The shares of Jonsub were purchased five years ago at a cost of $4,000,000. The first few years
were profitable and in the second year of ownership Jonsub paid a dividend of $500,000 to
Normpar, but the last two years have not been good as Jonsub has realized non and net capital
losses. It is unlikely that Jonsub will generate sufficient income to absorb the losses in the
foreseeable future. However, Normpar expects to generate sufficient business income and
taxable capital gains to absorb all of Jonsub's losses.
Norm has heard that he could amalgamate the two companies or wind up Jonsub into
Normpar, so Normpar could offset its income with the losses.

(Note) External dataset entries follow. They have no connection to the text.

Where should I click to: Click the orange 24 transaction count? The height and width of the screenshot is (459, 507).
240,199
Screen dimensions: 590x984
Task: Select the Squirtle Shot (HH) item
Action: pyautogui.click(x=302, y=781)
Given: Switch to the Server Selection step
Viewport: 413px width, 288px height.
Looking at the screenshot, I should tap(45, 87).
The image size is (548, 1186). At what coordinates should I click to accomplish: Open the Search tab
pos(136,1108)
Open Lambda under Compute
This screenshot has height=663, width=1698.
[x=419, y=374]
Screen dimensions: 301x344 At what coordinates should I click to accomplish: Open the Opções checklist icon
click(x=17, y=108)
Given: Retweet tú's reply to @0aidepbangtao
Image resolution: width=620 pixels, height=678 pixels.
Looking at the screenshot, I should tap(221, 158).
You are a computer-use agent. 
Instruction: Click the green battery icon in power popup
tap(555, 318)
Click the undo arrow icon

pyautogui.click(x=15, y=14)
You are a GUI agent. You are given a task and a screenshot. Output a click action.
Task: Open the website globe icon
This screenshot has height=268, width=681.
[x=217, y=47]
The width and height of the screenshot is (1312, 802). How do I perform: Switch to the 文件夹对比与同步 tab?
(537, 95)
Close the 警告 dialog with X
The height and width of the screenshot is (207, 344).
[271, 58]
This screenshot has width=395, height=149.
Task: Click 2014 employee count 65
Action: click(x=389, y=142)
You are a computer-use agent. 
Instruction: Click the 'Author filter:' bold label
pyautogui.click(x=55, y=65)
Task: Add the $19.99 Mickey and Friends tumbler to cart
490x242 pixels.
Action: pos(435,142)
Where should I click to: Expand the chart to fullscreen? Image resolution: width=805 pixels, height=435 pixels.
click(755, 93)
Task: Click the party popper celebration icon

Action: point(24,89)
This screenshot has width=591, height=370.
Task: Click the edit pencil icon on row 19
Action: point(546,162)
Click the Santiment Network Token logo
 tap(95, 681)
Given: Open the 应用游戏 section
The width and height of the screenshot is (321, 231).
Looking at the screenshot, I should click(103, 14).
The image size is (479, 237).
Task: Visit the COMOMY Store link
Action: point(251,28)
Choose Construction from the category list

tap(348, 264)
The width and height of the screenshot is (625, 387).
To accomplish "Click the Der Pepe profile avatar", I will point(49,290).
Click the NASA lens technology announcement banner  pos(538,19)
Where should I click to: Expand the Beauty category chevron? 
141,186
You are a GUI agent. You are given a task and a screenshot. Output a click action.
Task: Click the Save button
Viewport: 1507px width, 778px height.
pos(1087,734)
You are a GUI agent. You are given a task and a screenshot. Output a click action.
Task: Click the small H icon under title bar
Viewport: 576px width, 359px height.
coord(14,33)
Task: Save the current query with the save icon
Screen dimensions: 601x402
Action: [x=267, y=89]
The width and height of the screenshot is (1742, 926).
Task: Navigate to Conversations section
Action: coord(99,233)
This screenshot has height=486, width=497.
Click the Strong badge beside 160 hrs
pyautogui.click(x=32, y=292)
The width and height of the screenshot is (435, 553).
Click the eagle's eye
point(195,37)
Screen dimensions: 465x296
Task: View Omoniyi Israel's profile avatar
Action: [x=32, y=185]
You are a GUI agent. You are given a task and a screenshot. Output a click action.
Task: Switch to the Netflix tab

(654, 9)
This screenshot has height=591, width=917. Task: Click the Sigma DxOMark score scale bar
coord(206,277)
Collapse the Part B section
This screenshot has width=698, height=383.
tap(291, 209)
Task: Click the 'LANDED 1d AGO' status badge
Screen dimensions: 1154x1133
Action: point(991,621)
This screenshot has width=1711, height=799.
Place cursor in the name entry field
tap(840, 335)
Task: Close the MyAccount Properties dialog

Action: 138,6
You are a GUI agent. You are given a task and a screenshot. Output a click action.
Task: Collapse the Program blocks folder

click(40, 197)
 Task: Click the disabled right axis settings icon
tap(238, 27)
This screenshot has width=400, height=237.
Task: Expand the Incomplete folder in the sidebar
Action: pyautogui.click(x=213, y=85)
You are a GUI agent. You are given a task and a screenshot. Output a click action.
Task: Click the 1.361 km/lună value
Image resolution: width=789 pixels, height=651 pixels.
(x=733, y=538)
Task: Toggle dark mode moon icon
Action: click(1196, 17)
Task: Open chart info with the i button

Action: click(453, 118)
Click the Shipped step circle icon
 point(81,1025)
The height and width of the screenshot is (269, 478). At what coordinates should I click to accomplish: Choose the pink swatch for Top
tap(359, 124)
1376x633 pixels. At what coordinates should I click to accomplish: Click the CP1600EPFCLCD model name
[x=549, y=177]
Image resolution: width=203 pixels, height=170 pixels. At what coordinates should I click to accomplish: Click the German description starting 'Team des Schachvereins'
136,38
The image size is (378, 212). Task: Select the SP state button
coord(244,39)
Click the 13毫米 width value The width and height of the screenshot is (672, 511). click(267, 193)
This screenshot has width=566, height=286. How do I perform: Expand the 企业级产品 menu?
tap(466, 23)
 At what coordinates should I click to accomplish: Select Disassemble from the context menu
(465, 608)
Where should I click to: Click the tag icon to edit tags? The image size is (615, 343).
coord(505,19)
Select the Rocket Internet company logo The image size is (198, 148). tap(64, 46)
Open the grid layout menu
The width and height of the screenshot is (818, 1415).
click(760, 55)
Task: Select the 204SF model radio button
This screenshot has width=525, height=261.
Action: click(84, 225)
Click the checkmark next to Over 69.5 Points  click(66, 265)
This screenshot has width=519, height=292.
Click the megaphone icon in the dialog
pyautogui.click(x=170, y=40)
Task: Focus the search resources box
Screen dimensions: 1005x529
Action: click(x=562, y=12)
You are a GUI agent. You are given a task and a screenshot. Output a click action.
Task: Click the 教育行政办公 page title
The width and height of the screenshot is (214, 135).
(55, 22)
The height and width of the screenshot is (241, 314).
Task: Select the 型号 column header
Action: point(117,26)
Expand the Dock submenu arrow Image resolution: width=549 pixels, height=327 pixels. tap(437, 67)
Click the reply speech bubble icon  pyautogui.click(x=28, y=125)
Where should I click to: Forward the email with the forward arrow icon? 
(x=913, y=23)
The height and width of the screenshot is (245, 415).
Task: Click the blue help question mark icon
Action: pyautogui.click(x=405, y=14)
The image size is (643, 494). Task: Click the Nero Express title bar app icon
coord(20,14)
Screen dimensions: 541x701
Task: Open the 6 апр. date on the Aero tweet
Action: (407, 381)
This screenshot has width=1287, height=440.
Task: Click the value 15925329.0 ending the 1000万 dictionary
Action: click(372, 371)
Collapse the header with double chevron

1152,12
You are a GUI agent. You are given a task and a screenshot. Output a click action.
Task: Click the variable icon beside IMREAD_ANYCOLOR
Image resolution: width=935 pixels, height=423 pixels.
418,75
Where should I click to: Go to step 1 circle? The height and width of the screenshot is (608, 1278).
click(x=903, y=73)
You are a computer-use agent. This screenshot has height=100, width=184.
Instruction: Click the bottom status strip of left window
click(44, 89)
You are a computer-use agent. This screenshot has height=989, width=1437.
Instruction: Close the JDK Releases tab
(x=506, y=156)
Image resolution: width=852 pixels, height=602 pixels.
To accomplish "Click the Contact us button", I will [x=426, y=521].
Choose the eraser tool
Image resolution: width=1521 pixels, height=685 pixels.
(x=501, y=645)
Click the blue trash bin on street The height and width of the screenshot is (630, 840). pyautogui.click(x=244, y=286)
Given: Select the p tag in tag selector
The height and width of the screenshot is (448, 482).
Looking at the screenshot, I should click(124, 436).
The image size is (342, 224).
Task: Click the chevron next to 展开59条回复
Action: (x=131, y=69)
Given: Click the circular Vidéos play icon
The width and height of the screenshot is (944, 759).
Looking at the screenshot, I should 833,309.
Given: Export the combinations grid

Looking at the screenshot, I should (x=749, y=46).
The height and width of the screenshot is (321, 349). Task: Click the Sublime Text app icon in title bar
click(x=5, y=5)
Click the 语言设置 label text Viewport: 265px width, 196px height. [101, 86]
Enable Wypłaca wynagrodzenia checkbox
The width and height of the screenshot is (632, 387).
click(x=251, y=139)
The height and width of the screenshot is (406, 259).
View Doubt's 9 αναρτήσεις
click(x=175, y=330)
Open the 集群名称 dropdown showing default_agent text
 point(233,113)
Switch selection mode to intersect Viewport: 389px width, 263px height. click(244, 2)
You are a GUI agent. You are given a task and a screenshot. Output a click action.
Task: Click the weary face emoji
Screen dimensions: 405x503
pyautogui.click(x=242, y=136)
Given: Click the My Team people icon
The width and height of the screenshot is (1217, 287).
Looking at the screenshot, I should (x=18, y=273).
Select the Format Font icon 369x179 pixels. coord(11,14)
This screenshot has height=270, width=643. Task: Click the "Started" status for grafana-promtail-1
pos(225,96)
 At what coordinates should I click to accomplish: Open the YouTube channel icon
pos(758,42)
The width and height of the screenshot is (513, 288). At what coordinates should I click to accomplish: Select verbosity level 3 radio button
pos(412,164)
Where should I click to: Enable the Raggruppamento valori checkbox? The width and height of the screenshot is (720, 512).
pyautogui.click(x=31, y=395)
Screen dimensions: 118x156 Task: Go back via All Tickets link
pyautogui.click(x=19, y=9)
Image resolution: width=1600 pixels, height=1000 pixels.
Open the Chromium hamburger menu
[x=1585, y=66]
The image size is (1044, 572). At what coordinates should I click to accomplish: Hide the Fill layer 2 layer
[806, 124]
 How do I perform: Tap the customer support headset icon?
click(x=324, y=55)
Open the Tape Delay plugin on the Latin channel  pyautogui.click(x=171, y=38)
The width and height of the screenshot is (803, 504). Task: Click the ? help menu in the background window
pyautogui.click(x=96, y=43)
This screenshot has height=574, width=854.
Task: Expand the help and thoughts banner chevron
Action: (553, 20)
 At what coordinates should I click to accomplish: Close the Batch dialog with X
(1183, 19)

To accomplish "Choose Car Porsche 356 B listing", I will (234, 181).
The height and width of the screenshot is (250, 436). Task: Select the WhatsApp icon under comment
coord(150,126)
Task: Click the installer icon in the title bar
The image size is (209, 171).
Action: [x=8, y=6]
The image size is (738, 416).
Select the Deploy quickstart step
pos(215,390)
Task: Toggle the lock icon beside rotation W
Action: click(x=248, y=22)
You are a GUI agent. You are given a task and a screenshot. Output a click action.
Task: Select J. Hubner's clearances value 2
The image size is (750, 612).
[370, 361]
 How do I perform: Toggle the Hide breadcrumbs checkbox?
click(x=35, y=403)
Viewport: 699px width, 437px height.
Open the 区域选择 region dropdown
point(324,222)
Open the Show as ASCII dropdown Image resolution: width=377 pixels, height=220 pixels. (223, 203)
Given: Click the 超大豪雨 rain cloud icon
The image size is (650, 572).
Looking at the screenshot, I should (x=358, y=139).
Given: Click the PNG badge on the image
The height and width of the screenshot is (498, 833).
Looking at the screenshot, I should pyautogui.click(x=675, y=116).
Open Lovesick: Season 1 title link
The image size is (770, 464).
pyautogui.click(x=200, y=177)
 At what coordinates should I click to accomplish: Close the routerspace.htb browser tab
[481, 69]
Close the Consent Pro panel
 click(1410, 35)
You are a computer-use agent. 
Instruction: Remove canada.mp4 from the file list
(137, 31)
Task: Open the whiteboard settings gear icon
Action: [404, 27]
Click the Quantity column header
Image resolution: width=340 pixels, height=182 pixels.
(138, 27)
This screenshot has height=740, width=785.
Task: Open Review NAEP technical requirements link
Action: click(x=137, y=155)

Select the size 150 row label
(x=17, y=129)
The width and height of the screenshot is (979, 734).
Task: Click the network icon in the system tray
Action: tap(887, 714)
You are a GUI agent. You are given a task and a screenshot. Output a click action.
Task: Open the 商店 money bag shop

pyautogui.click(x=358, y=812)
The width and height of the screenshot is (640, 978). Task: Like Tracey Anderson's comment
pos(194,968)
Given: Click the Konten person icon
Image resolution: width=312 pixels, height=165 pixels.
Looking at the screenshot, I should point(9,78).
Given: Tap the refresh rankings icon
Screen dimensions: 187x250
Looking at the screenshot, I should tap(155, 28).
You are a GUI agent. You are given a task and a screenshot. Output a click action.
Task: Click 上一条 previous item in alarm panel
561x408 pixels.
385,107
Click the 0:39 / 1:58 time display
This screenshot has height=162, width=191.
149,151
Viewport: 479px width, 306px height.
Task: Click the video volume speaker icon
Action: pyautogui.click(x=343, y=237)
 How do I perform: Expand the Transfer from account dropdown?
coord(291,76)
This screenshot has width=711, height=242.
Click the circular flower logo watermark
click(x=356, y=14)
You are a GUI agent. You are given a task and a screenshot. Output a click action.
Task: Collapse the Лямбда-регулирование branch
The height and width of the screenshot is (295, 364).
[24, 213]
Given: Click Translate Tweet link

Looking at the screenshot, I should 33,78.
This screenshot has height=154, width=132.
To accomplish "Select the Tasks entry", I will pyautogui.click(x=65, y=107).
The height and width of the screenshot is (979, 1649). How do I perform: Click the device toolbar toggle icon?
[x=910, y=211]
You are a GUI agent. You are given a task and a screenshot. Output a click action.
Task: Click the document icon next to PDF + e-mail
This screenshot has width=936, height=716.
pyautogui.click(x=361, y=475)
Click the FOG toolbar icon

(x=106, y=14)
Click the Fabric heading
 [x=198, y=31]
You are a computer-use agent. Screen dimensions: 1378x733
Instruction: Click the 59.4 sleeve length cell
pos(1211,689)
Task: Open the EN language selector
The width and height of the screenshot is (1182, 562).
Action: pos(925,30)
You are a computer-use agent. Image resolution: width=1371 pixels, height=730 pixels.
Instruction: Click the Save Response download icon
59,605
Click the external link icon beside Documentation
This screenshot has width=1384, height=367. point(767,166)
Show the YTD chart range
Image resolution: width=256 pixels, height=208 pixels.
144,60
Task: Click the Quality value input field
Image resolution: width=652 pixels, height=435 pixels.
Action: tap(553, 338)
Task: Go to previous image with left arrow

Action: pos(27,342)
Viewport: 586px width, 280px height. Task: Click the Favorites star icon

Norm would like your advice on when Normpar can gain access to the losses of Jonsub if the
two companies merge on June 30, 2016, either by amalgamating or by winding up Jonsub into
Normpar. After the transaction, they want to retain the December 31st year end. Norm is also
concerned about what will happen to the $4.0 million ACB that Normpar has in the shares of
Jonsub after amalgamation or wind up.
The balance Sheet of Jonsub Ltd. immediately before the merger is as follows:
Assets
Cash $80,000
Accounts receivable (net of $30,000 reserve) 800,000
Inventory at cost (FMV $920,000) 920,000
Land at cost (FMV $2,000,000) 1,200,000
Building at UCC (FMV $500,000) 300,000
Equipment at UCC (FMV $150,000) 200,000
Goodwill (FMV $500,000) 0
Total Assets $3,500,000
Liabilities and Shareholder's Equity
Accounts payable and accrued liabilities 709,000
Loans payable 700,000
Share capital 1,000
Retained Earnings 2,090,000
$3,500,000
Other Information
1) The fair market value of the land and building at the time Normpar Ltd. acquired control
were $1.9 million and $400,000, respectively
2) The fair market value of goodwill developed by Jonsub Ltd. (i.e. not purchased) was
$300,000
3) Jonsub has the following losses:
a. Non Capital losses - $43,000 from 2014; $7,000 from 2013
b. Net capital losses- $14,000 from 2014; $10,000 from 2013
Required
(A) Advise both Jonsub and Normpar on the tax consequences of an amalgamation.
(B) Advise both Jonsub and Normpar on the tax consequences of a winding-up
*Hint: Remember that there is a disposition at the corporate level and a disposition at the
shareholder level. Remember to talk about losses.